Mutational analysis of candidate genes in Israeli male breast cancer cases

Hagit Schayek, Hila Korach, Yael Laitman, Rinat Bernstein-Molho, Eitan Friedman

To define the mutational spectrum of several candidate gene mutations in Israeli male breast cancer cases. MBC cases counselled at the Oncogenetics unit, Sheba Medical Center from January 1998 to June 2017 were included. Relevant clinical and oncological data and cancer phenotype were retrieved. All participants were genotyped for the predominant Jewish BRCA1 and BRCA2 germline mutations using a chip-based assay.
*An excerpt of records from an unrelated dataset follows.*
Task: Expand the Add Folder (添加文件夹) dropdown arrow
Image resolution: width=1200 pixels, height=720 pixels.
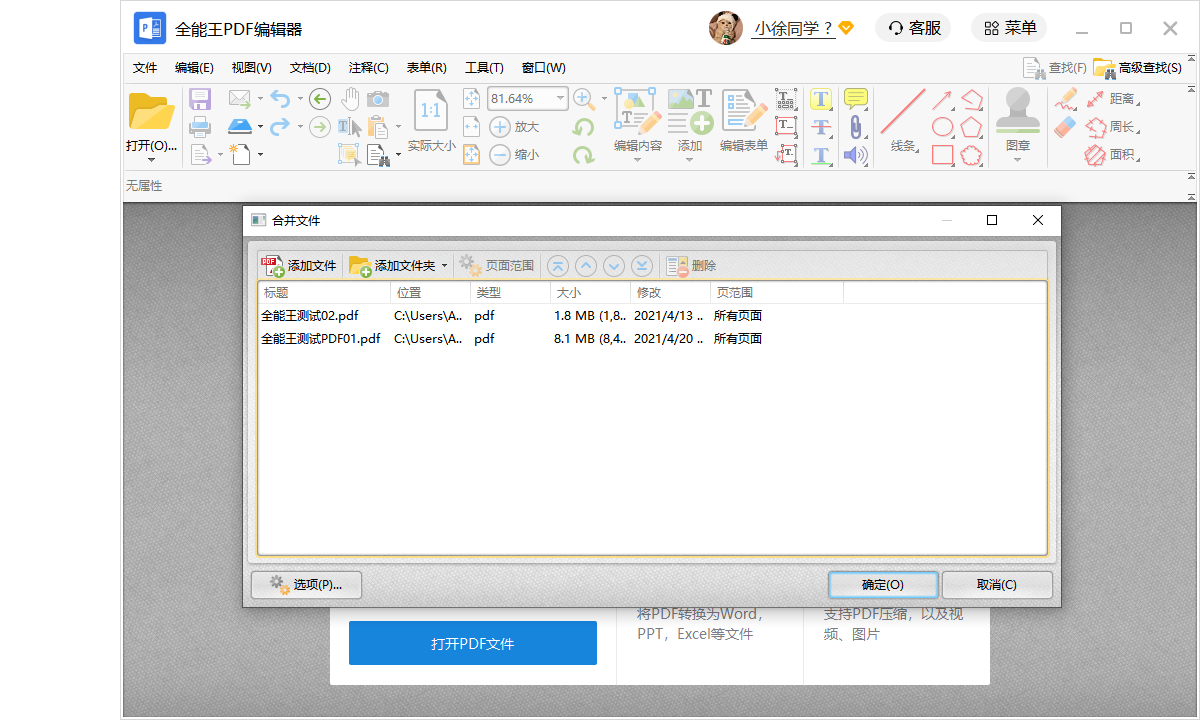Action: [x=444, y=266]
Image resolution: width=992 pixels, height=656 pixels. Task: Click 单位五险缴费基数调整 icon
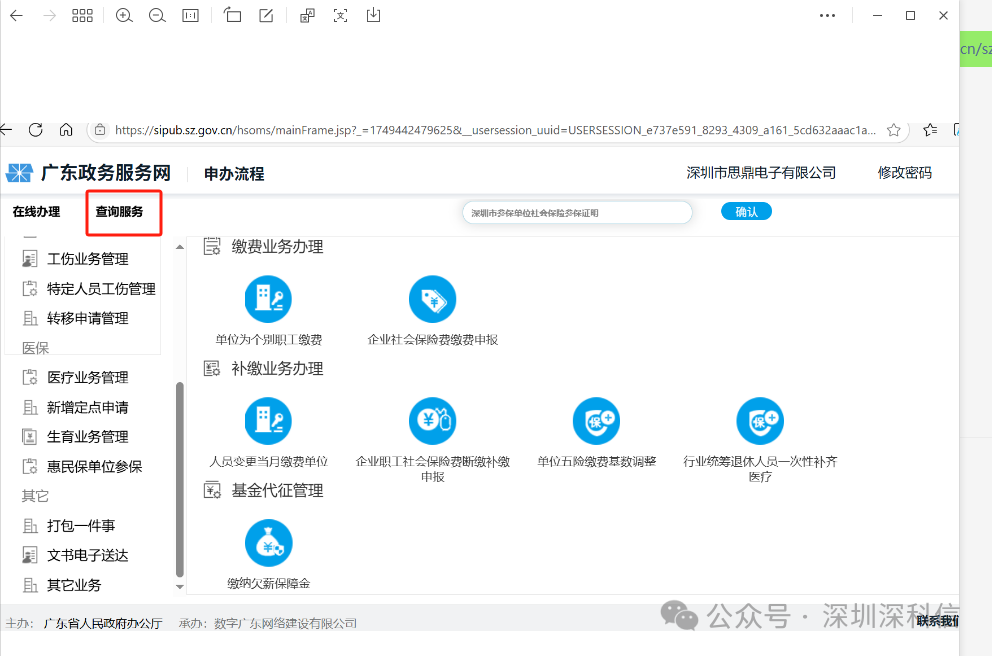(x=596, y=421)
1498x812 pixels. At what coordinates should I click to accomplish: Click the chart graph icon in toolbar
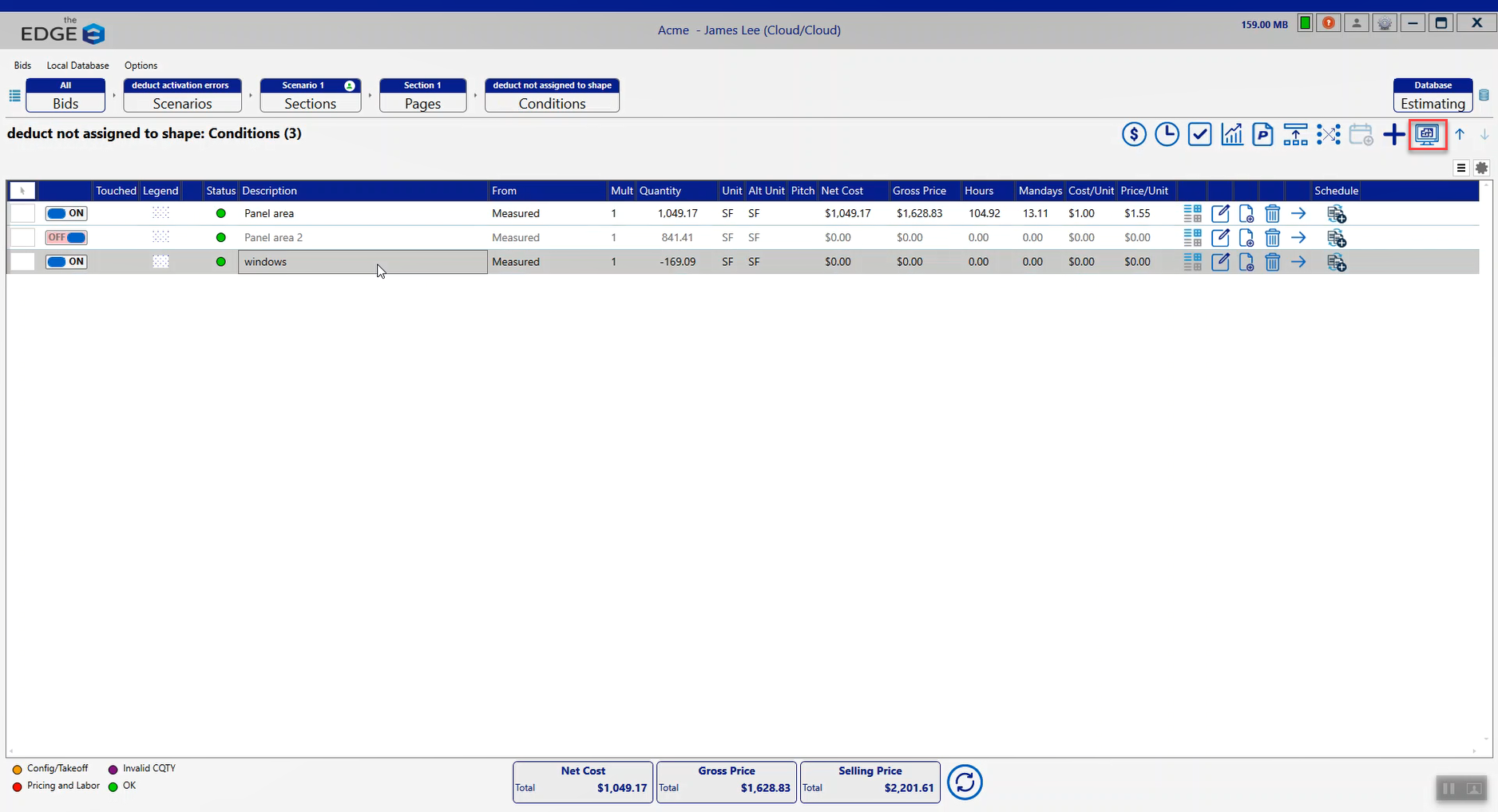[1232, 134]
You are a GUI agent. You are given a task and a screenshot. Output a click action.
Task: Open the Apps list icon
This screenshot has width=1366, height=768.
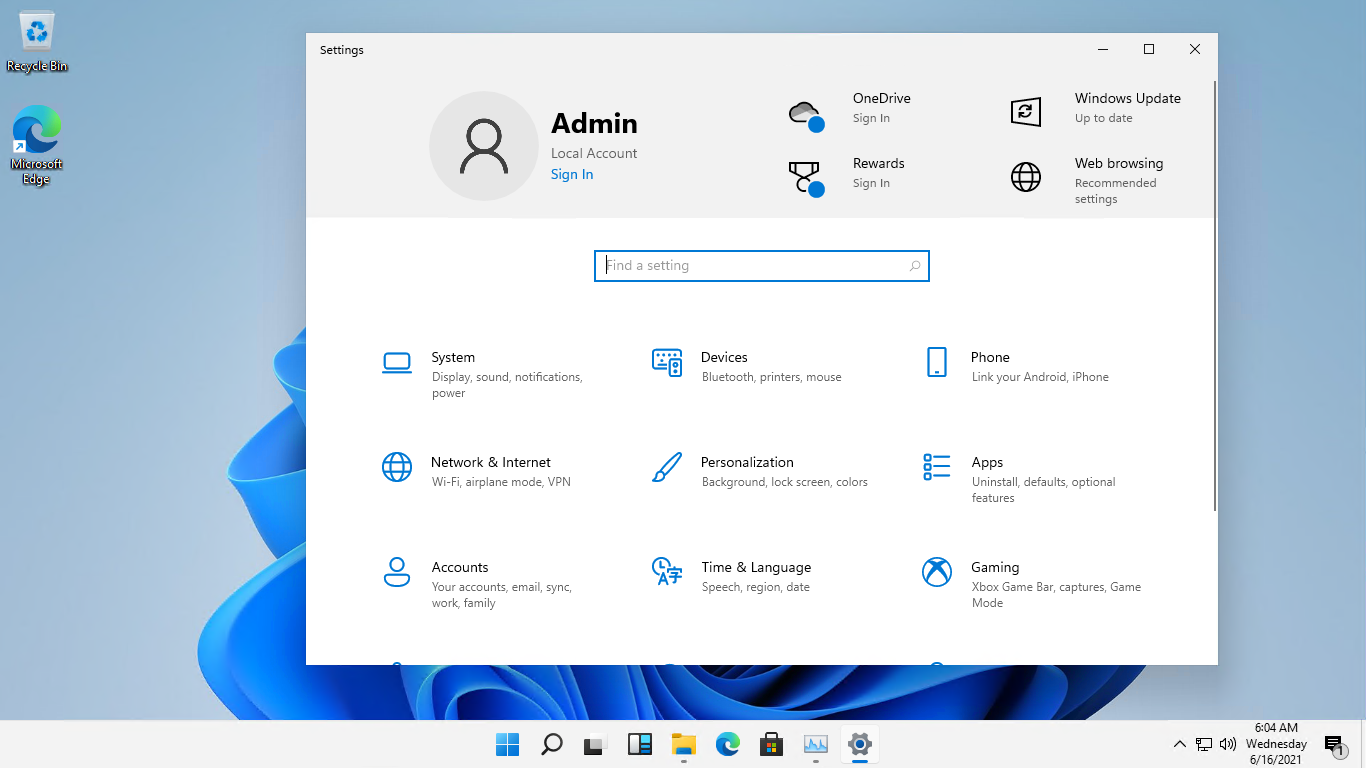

Those who tested negative were further genotyped for three recurring mutations in CHEK2 (c.1100delC, p.S428F, p.I157T), and single mutations in the FANCM (c.5791C>T), and RAD51D (c.556C>T) genes, by direct sequencing. The ethics committee approved the study. Overall, 61 MBC were identified and genotyped, 41 (67.2%) were Ashkenazim, age at diagnosis was 58.1 ± 12.6 years, and 31 (50.8%) had a family history of cancer. Of genotyped individuals, one (1.6%) harboured the 185delAG* BRCA1 mutation, 7 (11.4%) the 6174delT*BRCA2 mutation and 2 (3.2%) other recurring mutations in BRCA2 (overall 10/61-16.4% BRCA1/BRCA2 mutation carriers). Of BRCA-negative cases, 3/51 (5.9%) carried the p.S428F *CHEK2 mutation. None was a carrier of the other genotyped mutations in CHEK2, FANCM or RAD51D. BRCA1, BRCA2 and CHEK2 germline mutations contribute to inherited predisposition to MBC in Israel.